(Recorded data)
***

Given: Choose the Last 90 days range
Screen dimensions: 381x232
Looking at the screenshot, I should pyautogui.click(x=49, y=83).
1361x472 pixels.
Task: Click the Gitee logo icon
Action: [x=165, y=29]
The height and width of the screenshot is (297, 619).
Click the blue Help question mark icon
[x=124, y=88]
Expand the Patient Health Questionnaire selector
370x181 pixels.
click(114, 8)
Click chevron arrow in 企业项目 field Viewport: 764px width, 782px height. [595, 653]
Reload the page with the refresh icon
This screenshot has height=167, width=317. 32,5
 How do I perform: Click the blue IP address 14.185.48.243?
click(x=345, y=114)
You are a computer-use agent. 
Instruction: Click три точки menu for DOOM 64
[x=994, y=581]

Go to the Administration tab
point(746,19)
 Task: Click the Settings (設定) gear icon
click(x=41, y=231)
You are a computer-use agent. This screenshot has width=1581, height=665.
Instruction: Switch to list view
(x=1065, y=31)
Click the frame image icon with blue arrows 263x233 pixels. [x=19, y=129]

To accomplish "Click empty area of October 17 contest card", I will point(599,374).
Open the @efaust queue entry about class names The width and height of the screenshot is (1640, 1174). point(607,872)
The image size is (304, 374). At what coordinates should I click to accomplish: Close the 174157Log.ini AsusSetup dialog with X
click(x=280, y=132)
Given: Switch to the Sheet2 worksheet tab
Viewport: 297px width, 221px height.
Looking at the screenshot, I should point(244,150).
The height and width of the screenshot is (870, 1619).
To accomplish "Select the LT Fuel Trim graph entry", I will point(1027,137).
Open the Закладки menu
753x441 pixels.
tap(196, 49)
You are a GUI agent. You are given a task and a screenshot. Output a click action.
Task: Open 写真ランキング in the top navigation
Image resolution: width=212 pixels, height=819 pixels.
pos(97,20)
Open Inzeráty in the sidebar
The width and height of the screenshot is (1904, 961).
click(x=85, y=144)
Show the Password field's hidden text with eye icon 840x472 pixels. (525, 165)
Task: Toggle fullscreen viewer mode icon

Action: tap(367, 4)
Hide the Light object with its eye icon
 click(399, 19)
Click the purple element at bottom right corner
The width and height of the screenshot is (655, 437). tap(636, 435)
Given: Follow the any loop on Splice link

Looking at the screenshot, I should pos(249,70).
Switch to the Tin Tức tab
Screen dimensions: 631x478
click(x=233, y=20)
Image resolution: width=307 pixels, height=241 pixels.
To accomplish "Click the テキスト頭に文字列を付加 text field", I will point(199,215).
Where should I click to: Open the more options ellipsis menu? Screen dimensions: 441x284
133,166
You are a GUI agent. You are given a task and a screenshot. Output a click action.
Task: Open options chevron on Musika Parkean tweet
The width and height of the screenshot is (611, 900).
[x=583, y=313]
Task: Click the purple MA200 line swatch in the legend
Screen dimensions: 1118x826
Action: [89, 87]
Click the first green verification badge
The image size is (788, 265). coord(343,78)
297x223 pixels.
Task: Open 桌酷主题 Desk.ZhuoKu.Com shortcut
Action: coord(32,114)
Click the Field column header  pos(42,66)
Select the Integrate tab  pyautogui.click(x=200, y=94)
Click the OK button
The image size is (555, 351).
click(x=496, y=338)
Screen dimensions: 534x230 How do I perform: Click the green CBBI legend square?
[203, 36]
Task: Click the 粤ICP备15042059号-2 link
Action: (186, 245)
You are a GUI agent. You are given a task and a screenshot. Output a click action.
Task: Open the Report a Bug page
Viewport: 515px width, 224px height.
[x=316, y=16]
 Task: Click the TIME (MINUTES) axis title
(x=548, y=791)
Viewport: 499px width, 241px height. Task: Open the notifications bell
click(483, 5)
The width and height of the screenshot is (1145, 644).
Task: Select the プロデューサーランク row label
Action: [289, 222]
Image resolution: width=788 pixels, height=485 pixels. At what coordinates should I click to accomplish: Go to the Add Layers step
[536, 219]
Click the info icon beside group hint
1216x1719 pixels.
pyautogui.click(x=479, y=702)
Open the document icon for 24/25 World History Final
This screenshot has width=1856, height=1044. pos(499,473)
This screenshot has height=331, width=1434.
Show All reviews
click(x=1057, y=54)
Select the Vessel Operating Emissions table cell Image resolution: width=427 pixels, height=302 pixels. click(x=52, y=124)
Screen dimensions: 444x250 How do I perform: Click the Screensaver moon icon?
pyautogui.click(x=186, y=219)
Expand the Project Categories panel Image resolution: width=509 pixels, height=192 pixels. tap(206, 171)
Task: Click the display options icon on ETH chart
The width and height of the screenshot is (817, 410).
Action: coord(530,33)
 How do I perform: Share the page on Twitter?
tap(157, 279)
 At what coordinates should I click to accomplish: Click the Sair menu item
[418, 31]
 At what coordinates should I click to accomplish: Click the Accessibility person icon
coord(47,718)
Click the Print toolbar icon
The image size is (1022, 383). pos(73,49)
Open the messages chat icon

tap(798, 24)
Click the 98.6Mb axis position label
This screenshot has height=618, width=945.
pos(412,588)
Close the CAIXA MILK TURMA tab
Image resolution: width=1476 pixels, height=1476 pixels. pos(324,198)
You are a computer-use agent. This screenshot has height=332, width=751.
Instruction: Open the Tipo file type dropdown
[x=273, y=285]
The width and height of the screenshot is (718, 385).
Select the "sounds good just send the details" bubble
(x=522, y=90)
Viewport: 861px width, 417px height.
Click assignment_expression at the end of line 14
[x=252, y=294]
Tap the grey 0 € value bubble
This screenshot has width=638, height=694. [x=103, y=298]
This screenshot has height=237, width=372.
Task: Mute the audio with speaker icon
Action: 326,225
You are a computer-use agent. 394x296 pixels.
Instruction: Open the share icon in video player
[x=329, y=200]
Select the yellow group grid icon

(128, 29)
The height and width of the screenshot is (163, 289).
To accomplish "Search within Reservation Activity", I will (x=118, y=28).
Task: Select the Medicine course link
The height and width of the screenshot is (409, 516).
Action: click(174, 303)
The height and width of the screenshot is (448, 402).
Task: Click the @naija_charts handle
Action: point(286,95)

***

Whenever the string "text" shows up in a line above, copy that line.

== Answer box ==
Show the Password field's hidden text with eye icon 840x472 pixels. (525, 165)
To accomplish "Click the テキスト頭に文字列を付加 text field", I will point(199,215).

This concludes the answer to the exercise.